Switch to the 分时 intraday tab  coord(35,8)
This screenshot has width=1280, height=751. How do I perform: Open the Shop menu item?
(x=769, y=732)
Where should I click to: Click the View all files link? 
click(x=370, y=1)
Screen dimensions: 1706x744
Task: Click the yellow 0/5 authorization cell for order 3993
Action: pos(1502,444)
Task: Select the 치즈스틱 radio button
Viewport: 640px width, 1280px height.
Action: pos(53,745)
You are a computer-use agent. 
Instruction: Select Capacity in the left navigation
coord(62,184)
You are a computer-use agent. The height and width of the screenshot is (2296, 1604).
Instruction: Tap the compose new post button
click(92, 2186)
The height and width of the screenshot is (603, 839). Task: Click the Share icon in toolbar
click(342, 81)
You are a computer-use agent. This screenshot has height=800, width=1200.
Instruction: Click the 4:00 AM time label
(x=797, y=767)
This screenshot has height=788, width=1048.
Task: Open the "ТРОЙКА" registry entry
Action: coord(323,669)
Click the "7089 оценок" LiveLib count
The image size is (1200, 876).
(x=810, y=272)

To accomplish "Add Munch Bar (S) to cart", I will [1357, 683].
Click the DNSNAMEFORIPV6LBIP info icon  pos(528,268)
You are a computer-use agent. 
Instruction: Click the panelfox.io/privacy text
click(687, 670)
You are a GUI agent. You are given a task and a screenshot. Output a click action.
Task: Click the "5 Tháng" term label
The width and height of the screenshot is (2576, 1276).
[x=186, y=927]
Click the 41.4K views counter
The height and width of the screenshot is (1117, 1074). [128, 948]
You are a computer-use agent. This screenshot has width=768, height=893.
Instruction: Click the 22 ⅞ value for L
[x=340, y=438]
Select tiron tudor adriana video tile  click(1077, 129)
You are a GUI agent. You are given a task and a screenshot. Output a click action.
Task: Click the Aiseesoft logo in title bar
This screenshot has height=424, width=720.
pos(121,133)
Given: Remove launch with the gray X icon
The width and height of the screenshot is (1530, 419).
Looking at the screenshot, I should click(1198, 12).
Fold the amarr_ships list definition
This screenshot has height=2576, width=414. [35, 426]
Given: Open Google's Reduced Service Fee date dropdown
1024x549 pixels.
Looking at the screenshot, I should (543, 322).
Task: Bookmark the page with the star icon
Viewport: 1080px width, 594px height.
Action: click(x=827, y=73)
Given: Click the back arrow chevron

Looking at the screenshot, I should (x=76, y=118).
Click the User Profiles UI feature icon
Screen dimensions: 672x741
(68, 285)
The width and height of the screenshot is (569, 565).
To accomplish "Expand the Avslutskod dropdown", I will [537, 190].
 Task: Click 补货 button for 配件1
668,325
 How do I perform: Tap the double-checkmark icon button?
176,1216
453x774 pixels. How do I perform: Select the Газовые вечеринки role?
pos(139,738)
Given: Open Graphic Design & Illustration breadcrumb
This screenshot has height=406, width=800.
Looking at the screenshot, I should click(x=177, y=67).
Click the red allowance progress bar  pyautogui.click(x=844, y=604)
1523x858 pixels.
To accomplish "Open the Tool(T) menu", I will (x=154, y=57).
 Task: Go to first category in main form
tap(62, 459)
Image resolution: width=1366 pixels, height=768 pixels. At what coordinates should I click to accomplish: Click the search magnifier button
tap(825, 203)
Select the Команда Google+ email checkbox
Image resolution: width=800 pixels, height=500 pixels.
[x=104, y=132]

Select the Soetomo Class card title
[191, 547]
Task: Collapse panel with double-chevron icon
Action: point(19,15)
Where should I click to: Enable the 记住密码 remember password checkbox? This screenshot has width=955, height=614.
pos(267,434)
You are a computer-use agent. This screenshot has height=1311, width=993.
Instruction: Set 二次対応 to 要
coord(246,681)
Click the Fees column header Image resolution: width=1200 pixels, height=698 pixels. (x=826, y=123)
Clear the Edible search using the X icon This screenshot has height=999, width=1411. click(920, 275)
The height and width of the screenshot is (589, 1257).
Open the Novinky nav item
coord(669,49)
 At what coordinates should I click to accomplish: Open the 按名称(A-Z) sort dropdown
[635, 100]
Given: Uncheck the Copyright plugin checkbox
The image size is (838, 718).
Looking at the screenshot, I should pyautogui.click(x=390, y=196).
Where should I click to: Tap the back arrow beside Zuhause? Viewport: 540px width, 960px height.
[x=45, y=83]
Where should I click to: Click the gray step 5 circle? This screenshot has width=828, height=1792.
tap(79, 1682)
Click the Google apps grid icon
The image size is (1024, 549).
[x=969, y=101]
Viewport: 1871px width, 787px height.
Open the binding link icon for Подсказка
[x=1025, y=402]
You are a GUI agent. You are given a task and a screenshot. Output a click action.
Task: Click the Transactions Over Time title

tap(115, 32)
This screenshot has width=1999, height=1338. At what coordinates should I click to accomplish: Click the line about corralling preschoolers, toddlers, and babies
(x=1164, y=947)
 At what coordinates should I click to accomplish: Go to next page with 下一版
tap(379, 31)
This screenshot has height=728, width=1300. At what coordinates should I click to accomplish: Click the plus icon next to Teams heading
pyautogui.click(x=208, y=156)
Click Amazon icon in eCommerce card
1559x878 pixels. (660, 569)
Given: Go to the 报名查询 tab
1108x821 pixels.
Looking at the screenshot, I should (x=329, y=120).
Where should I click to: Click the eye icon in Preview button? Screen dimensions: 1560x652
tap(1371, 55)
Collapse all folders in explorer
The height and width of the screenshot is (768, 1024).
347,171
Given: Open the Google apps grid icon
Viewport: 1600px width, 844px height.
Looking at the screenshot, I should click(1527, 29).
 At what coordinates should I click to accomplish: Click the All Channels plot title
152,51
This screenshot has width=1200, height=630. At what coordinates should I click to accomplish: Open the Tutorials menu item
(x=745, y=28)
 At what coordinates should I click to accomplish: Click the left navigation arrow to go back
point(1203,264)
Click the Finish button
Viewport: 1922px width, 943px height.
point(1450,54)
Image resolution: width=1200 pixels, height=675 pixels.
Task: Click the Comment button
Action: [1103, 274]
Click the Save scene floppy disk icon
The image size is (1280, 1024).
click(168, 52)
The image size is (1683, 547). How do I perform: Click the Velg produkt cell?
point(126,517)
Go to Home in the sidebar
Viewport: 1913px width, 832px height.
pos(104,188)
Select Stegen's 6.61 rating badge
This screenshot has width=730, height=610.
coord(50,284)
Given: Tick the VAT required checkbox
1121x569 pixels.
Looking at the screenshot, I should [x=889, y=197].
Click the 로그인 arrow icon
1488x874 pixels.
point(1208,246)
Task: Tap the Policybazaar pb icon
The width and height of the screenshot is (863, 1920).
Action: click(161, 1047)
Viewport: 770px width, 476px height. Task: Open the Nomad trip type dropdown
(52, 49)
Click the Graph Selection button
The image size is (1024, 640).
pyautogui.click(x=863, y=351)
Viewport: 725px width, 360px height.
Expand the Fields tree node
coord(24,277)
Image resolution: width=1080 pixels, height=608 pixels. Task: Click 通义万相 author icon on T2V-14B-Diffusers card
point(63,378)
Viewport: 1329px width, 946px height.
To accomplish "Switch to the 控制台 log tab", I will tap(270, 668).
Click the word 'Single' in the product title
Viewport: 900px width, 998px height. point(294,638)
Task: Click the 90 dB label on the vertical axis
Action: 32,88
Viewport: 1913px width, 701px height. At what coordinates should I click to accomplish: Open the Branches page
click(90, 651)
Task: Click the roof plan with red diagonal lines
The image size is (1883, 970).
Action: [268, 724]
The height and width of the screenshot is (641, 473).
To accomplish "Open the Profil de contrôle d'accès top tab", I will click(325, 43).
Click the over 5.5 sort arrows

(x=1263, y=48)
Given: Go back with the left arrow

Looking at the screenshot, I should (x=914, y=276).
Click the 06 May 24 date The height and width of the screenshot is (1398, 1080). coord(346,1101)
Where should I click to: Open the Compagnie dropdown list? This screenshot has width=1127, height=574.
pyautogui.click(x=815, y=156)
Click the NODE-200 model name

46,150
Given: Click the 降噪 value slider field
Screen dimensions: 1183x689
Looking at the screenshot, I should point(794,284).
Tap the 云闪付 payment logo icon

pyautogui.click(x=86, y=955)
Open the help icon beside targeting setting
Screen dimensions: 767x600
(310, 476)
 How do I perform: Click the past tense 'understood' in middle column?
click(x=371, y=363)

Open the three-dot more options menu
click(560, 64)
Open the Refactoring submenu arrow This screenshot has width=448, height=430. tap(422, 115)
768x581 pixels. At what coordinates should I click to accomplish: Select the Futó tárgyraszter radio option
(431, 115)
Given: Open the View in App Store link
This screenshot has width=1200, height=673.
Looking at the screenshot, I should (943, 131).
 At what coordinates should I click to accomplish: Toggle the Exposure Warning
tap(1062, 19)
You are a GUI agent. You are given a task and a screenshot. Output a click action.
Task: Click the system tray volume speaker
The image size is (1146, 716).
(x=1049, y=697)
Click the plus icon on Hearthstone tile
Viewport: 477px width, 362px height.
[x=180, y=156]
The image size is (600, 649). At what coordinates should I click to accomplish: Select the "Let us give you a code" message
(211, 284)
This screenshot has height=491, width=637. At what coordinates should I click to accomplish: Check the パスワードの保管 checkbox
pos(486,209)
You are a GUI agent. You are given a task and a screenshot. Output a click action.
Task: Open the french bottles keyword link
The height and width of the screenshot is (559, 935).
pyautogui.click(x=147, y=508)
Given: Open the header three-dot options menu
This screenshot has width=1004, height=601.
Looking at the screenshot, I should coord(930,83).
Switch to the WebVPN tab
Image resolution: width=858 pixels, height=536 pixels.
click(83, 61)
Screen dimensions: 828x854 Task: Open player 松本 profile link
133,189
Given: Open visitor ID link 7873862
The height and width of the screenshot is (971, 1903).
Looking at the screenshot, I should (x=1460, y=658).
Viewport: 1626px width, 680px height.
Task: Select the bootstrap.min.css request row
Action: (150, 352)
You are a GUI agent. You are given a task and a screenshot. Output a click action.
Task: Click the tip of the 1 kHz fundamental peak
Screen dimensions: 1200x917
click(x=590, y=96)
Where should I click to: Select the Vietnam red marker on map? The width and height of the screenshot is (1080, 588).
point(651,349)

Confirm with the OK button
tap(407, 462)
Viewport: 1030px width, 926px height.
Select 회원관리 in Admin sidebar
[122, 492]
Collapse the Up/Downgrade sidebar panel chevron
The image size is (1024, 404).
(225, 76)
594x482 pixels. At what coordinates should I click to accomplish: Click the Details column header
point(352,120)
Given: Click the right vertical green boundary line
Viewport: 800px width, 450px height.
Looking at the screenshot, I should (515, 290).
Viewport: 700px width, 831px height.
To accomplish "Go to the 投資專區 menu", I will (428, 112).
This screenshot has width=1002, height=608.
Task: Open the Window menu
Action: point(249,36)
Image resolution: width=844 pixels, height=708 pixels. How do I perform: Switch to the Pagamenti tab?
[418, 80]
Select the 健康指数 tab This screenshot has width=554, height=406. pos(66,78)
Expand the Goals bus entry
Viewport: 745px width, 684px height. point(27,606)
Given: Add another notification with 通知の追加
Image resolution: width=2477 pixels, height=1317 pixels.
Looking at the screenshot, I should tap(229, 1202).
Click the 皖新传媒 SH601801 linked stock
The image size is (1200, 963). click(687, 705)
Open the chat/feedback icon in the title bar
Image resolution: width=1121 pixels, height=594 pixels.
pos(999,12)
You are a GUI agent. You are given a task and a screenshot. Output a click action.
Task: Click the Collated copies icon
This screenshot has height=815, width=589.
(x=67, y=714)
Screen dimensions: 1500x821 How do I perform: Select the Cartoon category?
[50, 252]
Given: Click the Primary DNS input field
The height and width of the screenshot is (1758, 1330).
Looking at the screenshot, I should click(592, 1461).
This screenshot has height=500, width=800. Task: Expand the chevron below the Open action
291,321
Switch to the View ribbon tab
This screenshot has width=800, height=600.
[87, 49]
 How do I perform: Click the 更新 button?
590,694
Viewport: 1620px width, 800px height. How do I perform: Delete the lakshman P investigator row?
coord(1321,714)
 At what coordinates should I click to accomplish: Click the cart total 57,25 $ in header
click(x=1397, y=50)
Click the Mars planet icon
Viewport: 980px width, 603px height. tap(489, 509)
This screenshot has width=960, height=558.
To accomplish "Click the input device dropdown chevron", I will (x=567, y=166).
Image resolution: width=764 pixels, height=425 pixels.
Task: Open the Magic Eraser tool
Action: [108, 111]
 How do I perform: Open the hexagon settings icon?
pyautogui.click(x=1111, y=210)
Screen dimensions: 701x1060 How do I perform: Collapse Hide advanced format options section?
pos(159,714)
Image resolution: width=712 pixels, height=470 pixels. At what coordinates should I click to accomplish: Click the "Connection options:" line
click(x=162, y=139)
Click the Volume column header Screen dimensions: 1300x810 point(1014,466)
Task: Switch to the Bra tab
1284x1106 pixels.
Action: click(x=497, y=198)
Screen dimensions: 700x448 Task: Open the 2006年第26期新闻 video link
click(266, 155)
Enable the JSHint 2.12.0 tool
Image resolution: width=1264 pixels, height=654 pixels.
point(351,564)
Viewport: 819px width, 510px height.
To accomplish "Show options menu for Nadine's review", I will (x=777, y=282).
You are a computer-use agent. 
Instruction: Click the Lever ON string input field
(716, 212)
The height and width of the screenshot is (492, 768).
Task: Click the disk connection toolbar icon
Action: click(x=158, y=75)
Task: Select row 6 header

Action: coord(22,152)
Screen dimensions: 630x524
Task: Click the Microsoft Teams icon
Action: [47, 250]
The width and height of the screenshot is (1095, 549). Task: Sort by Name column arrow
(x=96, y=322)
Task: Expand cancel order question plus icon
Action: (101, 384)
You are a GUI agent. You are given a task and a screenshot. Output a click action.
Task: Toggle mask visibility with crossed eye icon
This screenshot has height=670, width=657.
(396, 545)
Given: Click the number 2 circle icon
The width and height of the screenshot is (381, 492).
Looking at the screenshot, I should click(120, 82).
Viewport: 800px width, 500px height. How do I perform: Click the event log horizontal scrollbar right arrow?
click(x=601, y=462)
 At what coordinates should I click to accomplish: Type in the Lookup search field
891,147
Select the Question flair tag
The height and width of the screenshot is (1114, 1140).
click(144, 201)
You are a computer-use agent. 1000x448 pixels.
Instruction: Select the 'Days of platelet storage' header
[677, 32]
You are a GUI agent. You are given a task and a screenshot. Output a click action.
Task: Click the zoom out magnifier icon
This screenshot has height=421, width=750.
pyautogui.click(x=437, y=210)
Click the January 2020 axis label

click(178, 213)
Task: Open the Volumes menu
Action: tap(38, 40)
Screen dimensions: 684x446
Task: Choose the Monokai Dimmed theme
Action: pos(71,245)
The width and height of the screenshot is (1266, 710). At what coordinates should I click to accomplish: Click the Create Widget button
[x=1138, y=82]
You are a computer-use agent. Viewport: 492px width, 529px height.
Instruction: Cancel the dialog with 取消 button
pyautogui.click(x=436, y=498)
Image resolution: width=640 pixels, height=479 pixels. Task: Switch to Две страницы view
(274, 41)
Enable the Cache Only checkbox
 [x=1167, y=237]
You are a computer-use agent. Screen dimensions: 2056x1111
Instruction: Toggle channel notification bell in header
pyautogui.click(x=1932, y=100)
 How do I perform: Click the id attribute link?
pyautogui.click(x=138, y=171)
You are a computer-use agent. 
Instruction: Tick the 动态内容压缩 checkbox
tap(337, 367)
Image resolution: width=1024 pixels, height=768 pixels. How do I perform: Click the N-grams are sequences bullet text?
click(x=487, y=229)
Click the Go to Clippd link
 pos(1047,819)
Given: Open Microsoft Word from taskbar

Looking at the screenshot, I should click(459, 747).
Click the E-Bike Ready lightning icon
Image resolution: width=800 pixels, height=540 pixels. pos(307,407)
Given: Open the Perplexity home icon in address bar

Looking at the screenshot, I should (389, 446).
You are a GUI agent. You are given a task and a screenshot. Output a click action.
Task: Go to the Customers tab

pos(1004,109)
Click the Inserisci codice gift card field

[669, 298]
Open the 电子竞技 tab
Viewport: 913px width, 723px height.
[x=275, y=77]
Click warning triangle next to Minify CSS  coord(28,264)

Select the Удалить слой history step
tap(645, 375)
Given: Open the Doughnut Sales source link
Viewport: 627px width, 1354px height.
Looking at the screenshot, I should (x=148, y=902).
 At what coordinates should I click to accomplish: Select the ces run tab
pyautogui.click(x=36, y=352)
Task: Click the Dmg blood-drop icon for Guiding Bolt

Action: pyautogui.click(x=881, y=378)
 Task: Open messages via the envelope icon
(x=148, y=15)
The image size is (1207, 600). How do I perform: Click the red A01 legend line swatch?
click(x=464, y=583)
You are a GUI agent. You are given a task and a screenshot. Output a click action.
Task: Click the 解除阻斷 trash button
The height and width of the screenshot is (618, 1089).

INSTRUCTIONS FOR THE TASK> Each line in the material above that mentions the word "date" must be copied.

WRITTEN SOLUTION>
Given: Open Google's Reduced Service Fee date dropdown
Click the 06 May 24 date The height and width of the screenshot is (1398, 1080). coord(346,1101)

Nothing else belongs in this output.